Identification and validation of the microRNAs and hub genes for pancreatic ductal adenocarcinoma by an integrated bioinformatic analysis

Wenxiu Xin; Yuxuan Fu; Liangsheng Chen; Haiying Ding; Tingting Feng; Jiao Sun; Yajun Qi; Yan Hu; Qilu Fang; Luo Fang

doi:10.21037/jgo-23-192

Identification and validation of the microRNAs and hub genes for pancreatic ductal adenocarcinoma by an integrated bioinformatic analysis

J Gastrointest Oncol. 2023 Apr 29;14(2):719-732. doi: 10.21037/jgo-23-192.

Authors

Wenxiu Xin^#^{1

2

3}, Yuxuan Fu^#², Liangsheng Chen², Haiying Ding¹, Tingting Feng¹, Jiao Sun¹, Yajun Qi¹, Yan Hu¹, Qilu Fang¹, Luo Fang^{1

2}

Affiliations

¹ Department of Pharmacy, Zhejiang Cancer Hospital, Hangzhou, China.
² Wenzhou Medical University, Postgraduate Training Base of Zhejiang Cancer Hospital, Hangzhou, China.
³ Key Laboratory of Head and Neck Translational Research of Zhejiang Province, Zhejiang Cancer Hospital, Hangzhou, China.

^# Contributed equally.

Abstract

Background: In the progression of pancreatic ductal adenocarcinoma (PDAC), aberrant micro RNAs (miRNAs) expression plays a crucial role. This study sought to identify and validate the key miRNAs and potential target genes involved in PDAC. A bioinformatic analysis was conducted to determine their potential use as biomarkers and therapeutic targets.

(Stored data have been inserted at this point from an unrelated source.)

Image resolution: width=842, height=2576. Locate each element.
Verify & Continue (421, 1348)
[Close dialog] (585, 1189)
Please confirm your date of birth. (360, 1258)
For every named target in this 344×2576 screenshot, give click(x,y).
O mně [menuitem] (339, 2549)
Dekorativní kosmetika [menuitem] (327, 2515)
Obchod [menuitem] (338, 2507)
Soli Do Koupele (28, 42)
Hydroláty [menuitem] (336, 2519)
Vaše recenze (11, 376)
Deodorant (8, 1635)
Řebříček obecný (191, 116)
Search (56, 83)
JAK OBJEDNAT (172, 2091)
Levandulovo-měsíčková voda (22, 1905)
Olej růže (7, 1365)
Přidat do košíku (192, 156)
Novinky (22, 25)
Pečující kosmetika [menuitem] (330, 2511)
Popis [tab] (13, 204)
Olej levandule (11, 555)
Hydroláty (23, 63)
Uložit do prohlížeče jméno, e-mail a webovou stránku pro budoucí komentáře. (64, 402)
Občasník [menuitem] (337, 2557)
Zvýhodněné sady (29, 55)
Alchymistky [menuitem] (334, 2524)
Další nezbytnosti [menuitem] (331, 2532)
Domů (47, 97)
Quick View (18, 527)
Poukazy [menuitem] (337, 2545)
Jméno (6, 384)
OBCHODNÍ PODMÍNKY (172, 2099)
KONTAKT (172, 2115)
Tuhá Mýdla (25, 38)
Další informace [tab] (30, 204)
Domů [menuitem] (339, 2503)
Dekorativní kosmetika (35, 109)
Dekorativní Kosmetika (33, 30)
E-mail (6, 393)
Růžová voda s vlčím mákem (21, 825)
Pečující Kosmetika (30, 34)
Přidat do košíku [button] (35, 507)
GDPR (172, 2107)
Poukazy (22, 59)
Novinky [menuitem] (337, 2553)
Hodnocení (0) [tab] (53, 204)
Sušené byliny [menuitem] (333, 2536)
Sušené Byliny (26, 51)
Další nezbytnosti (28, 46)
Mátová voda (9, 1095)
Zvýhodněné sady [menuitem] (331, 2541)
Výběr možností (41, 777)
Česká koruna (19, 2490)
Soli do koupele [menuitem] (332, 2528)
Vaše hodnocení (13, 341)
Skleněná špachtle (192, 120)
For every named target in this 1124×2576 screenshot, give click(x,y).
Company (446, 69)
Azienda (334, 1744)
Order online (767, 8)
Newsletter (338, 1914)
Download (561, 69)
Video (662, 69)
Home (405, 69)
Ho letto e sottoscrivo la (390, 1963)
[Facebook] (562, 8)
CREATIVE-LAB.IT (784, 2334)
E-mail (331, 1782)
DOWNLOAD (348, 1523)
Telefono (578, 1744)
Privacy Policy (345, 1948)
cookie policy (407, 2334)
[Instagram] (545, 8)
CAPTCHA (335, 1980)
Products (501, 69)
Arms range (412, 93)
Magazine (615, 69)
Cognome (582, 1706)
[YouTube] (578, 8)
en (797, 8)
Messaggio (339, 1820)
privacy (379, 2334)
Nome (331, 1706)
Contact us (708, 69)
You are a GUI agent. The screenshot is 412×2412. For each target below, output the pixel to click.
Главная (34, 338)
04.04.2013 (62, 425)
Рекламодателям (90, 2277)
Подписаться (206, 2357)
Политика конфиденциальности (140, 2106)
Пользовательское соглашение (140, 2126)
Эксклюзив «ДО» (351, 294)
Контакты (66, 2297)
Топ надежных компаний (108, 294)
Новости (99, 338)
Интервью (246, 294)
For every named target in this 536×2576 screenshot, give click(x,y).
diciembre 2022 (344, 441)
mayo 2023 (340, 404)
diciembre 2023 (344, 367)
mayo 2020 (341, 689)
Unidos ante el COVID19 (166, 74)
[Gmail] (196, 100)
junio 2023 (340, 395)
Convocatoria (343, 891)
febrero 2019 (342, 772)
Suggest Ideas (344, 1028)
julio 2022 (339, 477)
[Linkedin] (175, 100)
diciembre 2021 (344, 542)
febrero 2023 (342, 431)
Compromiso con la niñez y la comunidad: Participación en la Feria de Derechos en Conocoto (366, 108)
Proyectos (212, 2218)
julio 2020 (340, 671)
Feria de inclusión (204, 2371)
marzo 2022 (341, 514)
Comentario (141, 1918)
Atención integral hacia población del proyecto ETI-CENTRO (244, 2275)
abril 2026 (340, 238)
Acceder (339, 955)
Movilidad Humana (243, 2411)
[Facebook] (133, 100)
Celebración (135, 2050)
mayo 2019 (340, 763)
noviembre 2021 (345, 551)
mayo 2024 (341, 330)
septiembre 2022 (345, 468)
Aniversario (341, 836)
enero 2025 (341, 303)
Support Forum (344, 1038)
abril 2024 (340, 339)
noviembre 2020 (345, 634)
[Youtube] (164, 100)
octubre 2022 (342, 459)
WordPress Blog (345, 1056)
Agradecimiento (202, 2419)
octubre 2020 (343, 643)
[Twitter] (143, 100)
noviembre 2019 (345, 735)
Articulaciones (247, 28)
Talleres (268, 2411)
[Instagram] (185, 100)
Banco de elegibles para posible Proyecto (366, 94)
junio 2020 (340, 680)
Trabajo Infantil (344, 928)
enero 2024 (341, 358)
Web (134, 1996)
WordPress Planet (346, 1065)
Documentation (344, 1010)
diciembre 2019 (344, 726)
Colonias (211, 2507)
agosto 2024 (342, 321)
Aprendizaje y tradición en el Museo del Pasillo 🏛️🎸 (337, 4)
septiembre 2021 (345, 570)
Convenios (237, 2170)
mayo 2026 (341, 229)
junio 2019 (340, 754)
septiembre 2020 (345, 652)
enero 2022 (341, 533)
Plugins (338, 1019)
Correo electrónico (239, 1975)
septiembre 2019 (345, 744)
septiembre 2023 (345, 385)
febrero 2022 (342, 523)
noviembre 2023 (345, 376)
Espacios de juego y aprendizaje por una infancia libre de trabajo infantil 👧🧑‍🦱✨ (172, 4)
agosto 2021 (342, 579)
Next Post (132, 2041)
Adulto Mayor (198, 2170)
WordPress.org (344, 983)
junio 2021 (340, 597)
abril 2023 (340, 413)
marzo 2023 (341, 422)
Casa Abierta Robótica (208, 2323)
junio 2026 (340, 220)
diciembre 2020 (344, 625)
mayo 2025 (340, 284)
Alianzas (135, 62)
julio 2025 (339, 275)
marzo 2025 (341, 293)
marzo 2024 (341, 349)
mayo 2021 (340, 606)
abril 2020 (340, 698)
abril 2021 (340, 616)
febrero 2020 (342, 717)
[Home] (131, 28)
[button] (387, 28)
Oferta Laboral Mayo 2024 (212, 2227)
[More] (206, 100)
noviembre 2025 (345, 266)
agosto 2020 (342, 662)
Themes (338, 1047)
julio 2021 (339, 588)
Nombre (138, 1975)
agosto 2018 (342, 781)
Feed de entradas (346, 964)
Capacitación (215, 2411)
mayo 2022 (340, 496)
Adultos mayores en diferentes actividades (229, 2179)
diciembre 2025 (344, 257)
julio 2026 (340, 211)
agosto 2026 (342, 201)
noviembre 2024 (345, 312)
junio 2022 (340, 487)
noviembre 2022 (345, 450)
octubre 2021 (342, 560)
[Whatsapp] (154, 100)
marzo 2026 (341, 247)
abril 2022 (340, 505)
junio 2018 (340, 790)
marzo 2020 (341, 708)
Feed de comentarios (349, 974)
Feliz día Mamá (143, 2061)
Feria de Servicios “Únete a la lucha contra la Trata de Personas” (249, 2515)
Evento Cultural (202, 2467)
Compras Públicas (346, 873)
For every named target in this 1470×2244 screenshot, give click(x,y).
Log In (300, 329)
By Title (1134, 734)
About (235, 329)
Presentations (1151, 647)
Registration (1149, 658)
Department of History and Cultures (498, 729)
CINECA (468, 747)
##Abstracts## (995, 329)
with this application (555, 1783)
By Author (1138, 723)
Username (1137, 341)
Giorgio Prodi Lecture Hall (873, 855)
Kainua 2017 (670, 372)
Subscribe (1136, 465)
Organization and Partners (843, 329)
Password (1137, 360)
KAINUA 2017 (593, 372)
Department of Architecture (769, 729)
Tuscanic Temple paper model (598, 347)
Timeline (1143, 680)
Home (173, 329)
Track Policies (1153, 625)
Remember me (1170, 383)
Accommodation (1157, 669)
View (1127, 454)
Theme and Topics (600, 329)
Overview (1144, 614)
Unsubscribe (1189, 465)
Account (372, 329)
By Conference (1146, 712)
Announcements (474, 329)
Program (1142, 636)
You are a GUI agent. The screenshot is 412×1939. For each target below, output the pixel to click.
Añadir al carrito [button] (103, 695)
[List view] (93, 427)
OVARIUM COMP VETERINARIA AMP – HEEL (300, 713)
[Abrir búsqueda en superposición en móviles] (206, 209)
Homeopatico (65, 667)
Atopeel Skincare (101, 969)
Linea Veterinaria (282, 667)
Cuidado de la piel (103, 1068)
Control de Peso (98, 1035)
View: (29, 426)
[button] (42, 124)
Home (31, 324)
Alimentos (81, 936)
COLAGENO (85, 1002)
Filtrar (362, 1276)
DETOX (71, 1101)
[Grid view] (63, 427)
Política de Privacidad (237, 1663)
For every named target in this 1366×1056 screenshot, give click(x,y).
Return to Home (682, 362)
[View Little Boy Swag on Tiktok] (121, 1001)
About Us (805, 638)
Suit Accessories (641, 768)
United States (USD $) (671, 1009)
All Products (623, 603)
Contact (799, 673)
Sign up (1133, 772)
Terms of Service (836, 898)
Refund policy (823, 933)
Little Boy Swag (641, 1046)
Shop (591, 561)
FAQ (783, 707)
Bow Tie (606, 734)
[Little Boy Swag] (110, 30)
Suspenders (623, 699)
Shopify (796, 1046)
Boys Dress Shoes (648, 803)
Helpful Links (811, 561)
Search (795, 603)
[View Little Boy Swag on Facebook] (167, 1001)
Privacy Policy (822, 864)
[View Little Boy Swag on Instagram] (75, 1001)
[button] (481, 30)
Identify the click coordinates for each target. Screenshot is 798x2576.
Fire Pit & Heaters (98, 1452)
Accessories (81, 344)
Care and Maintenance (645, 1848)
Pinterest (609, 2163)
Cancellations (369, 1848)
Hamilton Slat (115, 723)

Methods: Gene profiling data sets (GSE41372 and GSE32688) were retrieved from the Gene Expression Omnibus database. Differentially expressed miRNAs (DEMs) with a P value <0.05, and |fold change| >2 was identified. The prognostic value of the DEMs was accessed using the online server Kaplan-Meier plotter. Further, gene ontology terms and Kyoto Encyclopedia of Genes and Genomes pathway analyses were performed using DAVID 6.7. The protein-protein interaction analyses were conducted with STRING, and miRNA-hub gene networks were constructed using Cytoscape software. The PDAC cells were transfected with miRNA inhibitors or mimics. Cell Counting Kit-8 assays and terminal deoxynucleotidyl transferase dUTP nick end labeling (TUNEL) staining were used to examine cell proliferation and apoptosis, respectively. Wound-healing assays were performed to evaluate cell migration.

Results: Three DEMs (hsa-miR-21-5p, hsa-miR-135b-5p, and hsa-miR-222-3p) were identified. High expression levels of hsa-miR-21-5p, hsa-miR-135b-5p, or hsa-miR-222-3p predicted poor overall survival in PDAC patients. The pathway analysis revealed that the predicted target genes of the DEMs were closely related to several signaling pathways (including 'pathways in cancer', 'miRNAs in cancer', 'platinum drug resistance', 'lipid and atherosclerosis', and 'MAPK signaling pathway'). The MYC proto-oncogene (MYC), phosphate and tensin homolog gene (PTEN), poly(ADP-ribose) polymerase 1 (PARP1), von Hippel-Lindau (VHL), and fork head box p3 (FOXP3) were identified as potential target genes. The inhibition of hsa-miR-21-5p, hsa-miR-135b-5p, or hsa-miR-222-3p expression decreased cell proliferation. The overexpression of hsa-miR-21-5p, hsa-miR-135b-5p, or hsa-miR-222-3p facilitated PDAC cell migration.

Conclusions: This study constructed the miRNA-hub gene network, which provides novel insights into the PDAC progression. Although further research is required, our results offer clues for new potential prognostic markers and therapeutic targets of PDAC.

Keywords: Pancreatic ductal adenocarcinoma (PDAC); bioinformatic analysis; hub genes; micro RNA (miRNA).